[Stored data entries]
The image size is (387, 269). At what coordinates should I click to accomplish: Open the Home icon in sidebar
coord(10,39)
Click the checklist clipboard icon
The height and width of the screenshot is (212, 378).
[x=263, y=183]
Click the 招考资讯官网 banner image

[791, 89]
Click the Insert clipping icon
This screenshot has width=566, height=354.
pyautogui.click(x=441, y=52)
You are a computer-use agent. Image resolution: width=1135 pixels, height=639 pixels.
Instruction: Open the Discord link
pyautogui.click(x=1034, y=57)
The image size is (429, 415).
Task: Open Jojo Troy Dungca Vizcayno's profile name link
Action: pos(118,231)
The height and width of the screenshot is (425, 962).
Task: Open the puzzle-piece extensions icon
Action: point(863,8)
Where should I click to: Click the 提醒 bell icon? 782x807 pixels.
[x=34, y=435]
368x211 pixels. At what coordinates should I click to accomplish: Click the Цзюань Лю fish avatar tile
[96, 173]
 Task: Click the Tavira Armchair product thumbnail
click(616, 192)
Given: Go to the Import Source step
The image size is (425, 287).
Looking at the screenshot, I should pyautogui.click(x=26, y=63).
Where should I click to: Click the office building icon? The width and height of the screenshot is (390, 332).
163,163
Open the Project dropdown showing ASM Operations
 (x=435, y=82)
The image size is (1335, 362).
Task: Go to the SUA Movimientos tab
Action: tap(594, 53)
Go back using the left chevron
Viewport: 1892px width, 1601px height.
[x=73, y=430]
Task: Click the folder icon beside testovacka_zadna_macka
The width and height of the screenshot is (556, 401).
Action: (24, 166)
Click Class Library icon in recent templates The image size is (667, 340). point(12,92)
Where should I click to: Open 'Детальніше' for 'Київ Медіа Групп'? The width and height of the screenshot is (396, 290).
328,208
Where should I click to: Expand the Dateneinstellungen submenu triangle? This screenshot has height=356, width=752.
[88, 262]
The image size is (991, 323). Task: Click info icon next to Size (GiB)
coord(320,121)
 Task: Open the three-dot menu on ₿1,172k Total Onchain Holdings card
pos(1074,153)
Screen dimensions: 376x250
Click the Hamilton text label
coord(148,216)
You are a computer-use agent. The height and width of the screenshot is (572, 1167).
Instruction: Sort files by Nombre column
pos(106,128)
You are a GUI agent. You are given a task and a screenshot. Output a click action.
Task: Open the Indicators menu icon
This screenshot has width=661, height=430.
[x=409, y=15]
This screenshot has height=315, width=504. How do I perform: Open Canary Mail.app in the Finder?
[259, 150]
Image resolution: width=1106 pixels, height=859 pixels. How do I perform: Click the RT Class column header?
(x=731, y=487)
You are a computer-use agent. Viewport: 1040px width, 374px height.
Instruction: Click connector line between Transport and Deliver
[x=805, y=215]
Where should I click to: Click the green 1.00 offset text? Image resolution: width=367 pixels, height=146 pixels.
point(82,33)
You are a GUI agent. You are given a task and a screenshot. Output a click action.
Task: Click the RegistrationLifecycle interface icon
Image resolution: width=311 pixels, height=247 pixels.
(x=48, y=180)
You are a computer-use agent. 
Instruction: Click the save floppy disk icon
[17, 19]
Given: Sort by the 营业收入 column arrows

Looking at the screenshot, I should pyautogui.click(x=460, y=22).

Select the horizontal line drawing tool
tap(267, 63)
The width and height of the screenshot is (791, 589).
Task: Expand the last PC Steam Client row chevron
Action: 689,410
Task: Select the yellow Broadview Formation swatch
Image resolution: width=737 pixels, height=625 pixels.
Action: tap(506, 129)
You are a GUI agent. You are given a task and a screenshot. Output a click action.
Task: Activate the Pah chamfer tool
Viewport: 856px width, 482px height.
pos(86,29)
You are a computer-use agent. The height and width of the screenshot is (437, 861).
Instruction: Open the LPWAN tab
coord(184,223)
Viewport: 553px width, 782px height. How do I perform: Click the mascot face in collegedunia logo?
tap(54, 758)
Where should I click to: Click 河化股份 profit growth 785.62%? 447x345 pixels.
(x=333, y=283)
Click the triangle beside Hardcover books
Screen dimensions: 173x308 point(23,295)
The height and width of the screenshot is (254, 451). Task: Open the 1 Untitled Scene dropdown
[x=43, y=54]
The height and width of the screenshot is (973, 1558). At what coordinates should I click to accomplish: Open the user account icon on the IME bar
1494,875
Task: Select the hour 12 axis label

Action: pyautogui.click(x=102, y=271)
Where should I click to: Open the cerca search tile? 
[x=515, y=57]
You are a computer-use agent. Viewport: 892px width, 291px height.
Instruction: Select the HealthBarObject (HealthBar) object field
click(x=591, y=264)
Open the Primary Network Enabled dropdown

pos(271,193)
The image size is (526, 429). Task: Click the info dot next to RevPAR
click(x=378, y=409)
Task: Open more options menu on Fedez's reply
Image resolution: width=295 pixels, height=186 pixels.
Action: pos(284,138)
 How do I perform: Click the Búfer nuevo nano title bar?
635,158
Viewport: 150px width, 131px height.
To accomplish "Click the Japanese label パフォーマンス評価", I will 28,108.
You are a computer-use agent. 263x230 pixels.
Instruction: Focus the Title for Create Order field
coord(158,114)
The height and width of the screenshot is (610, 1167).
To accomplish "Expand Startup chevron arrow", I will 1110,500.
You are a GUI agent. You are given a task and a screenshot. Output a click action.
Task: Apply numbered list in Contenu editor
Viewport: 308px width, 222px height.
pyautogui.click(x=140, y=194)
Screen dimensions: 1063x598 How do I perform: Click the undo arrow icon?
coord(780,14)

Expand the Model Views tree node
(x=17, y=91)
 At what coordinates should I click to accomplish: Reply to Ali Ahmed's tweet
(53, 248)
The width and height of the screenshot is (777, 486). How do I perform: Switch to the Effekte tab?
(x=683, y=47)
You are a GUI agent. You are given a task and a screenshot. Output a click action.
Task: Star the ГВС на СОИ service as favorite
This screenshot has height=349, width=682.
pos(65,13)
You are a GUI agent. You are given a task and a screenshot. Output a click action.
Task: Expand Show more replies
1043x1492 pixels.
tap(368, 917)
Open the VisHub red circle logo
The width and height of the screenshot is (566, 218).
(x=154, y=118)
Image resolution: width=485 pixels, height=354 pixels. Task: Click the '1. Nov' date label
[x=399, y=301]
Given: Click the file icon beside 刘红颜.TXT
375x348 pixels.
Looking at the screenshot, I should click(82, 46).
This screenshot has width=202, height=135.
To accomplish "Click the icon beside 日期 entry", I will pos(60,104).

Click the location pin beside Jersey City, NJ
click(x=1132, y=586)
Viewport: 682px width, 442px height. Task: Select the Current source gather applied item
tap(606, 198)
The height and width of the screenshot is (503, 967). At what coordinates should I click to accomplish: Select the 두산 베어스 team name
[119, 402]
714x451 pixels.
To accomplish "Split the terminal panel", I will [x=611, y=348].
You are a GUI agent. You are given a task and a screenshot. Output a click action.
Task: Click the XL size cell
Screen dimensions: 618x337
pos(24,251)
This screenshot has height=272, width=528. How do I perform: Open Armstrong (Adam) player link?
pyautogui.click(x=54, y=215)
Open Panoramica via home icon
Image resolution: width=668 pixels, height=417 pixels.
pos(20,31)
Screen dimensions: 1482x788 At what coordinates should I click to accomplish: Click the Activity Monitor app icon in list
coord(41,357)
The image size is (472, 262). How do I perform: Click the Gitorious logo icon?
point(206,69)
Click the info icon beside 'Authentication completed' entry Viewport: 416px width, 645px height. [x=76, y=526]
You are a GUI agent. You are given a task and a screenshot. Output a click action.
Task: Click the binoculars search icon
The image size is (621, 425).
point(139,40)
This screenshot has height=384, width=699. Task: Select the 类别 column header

Task item: The lines to extract from the data above begin with the line containing "This screenshot has height=315, width=504." and end with the line containing "Task: Select the yellow". Extract them exactly, including both.

Answer area:
This screenshot has height=315, width=504. How do I perform: Open Canary Mail.app in the Finder?
[259, 150]
Image resolution: width=1106 pixels, height=859 pixels. How do I perform: Click the RT Class column header?
(x=731, y=487)
You are a computer-use agent. Viewport: 1040px width, 374px height.
Instruction: Click connector line between Transport and Deliver
[x=805, y=215]
Where should I click to: Click the green 1.00 offset text? Image resolution: width=367 pixels, height=146 pixels.
point(82,33)
You are a GUI agent. You are given a task and a screenshot. Output a click action.
Task: Click the RegistrationLifecycle interface icon
Image resolution: width=311 pixels, height=247 pixels.
(x=48, y=180)
You are a computer-use agent. 
Instruction: Click the save floppy disk icon
[17, 19]
Given: Sort by the 营业收入 column arrows

Looking at the screenshot, I should pyautogui.click(x=460, y=22).

Select the horizontal line drawing tool
tap(267, 63)
The width and height of the screenshot is (791, 589).
Task: Expand the last PC Steam Client row chevron
Action: 689,410
Task: Select the yellow Broadview Formation swatch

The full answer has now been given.